Exercise brief: The expected output is an exact copy of each line from the line with "Click the 'tumors bleeds easily (26)' rubric" through the end of the data below, with no pictures in it.

Available records:
►

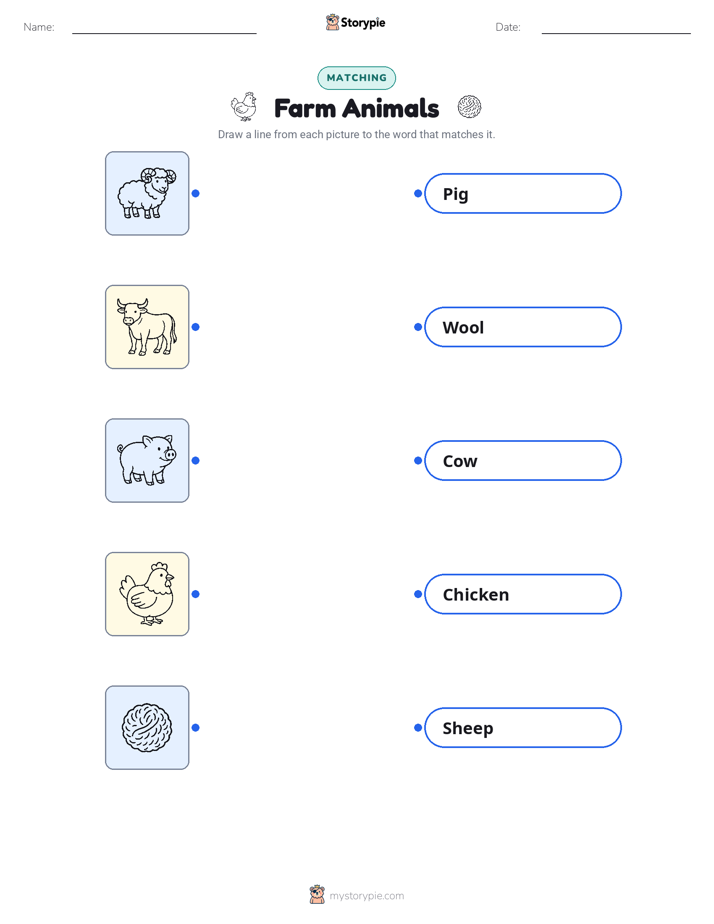
Task: Select the chicken picture card
Action: (x=147, y=594)
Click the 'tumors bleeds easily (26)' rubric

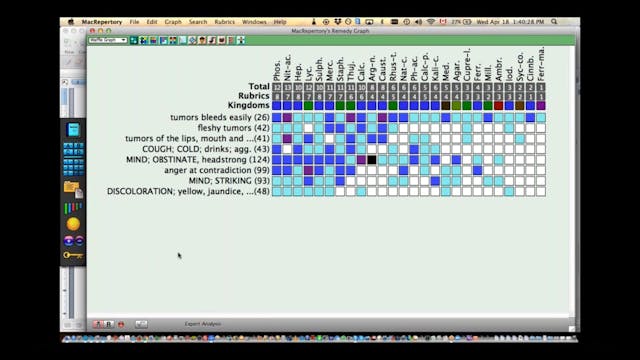coord(220,117)
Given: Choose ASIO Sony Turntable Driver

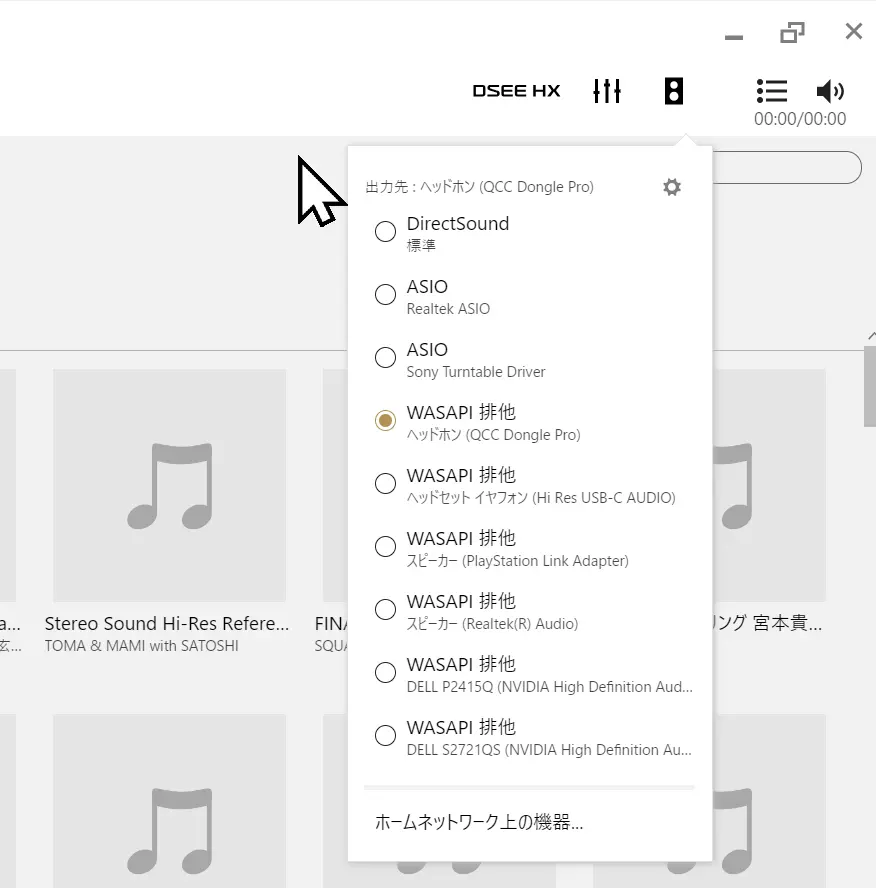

◄

Task answer:
Click the 'tumors bleeds easily (26)' rubric

coord(220,117)
Given: Choose ASIO Sony Turntable Driver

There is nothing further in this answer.